Influencer Ecosystem Growth

Influencer marketing evolved into a more structured and outcome driven discipline. The industry, expected to exceed INR 100 billion in value by 2027, became central to brand storytelling, particularly with micro influencers building trust and relevance in non-metro regions. Agencies refined authenticity metrics, strengthened co creation frameworks between creators and brand teams, and aligned campaigns more closely with performance measurement. Influencers were no longer simply amplifying awareness. They began driving discovery and commerce in equal measure, establishing new expectations from agencies operating in social and online reputation ecosystems.

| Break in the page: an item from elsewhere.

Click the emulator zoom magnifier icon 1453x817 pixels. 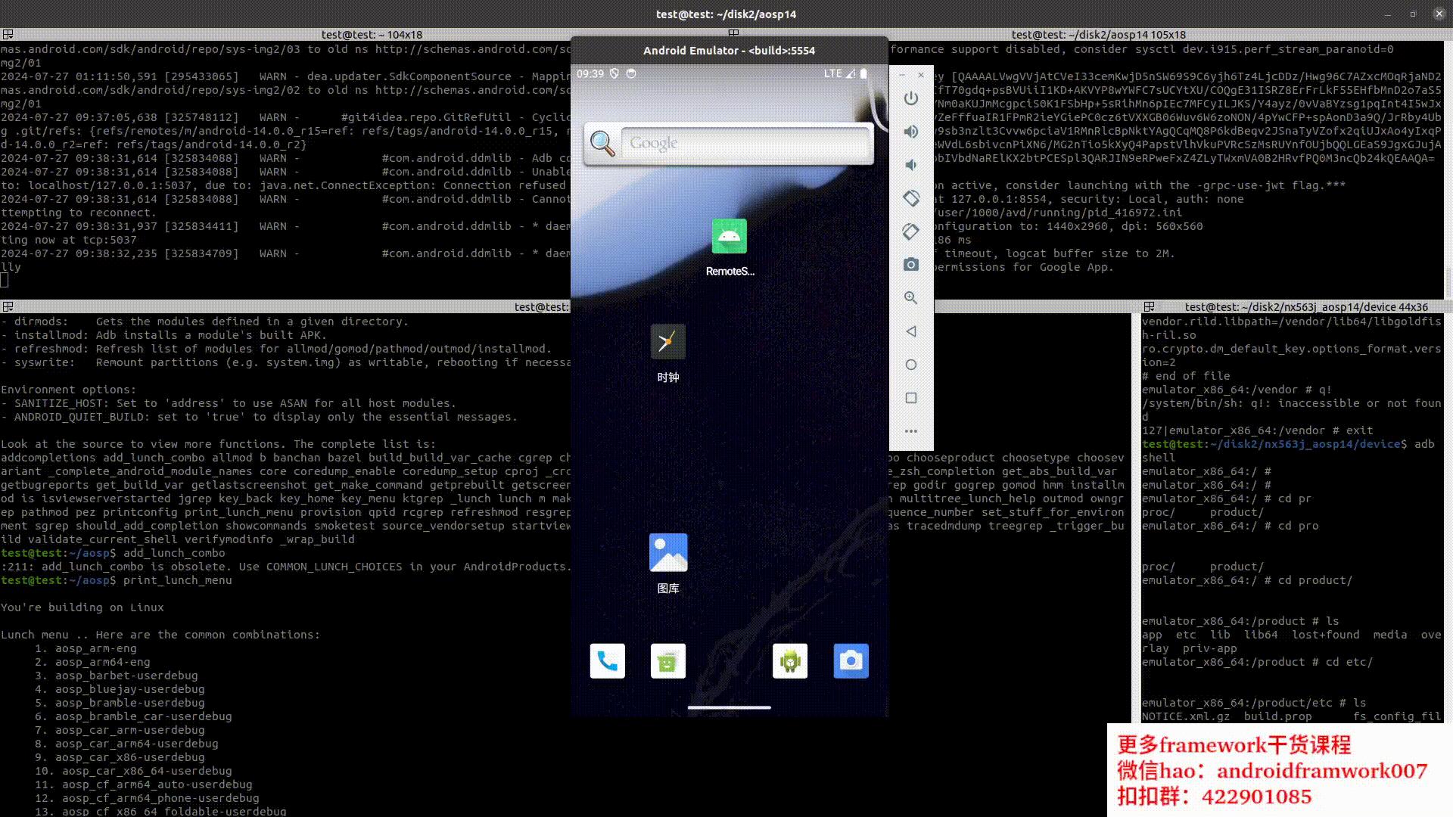911,298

Technology Integration Imperatives

The year highlighted a widening gap between agencies that embraced technology and those that stayed cautious. Martech adoption accelerated as brands demanded unified dashboards, predictive insights and automation led content delivery. The priority shifted from acquiring technology to operationalising it quickly and intelligently. Emerging conversations around AI driven personalisation, privacy centric targeting and cookieless advertising encouraged firms to experiment aggressively. Agencies strengthened analytics implementation, in app and website development and full funnel optimisation, with AI driven personalisation and privacy centric targeting gaining momentum. Creativity and technology are now inseparable, forming the foundation for a 2026 where AI led workflows are expected to become mainstream.

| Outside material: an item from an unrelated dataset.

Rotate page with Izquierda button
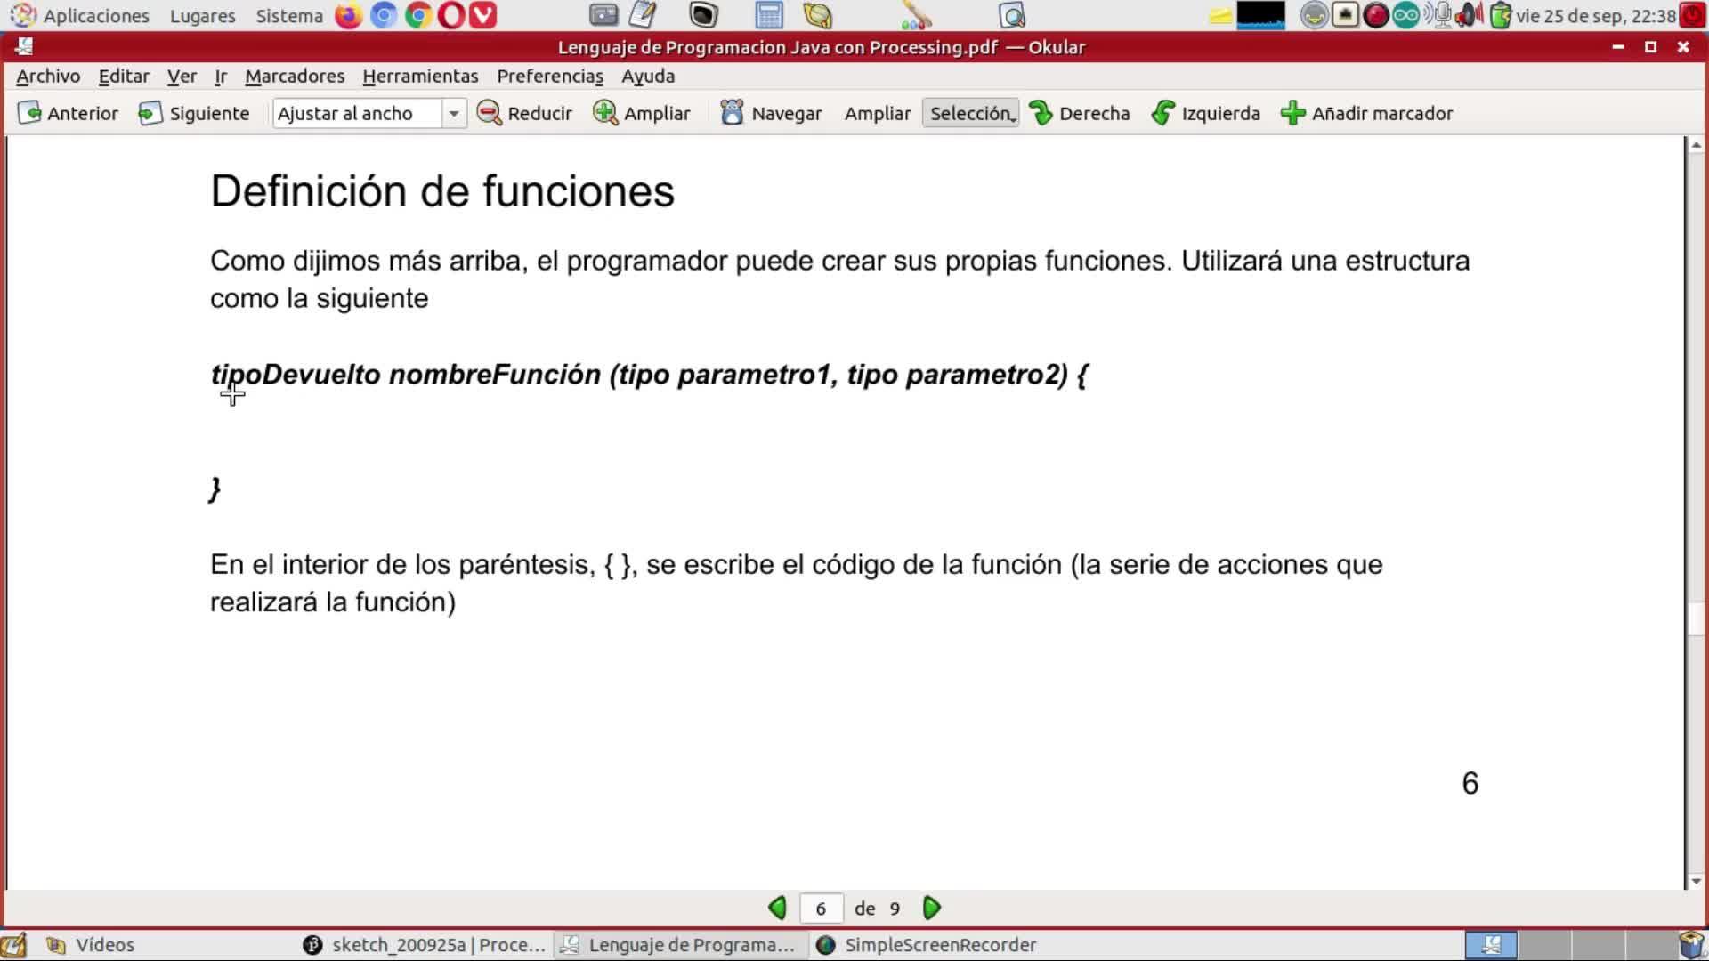 pos(1205,113)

Challenges and Opportunities Ahead

Agencies look toward 2026 with both optimism and caution. The pace of transformation is exceeding talent readiness, making skilling one of the most urgent priorities. Platform fragmentation, content fatigue and rising costs of digital visibility are putting pressure on performance. Brands expect deeper insights, higher accountability and more agile collaboration. The year ahead will be shaped by AI assisted content creation, predictive media planning, retail media network expansion, regional language dominance and new forms of consumer discovery beyond traditional search. Opportunities are equally compelling as influencer commerce matures, immersive formats grow and automation becomes central to execution. The agencies that will define 2026 will be the ones that innovate at the speed of consumer behaviour rather than the speed of technology, combining creativity with data intelligence and MarTech fluency to deliver lasting transformation.

Note: The views expressed in this article are solely the author’s and do not necessarily reflect our own.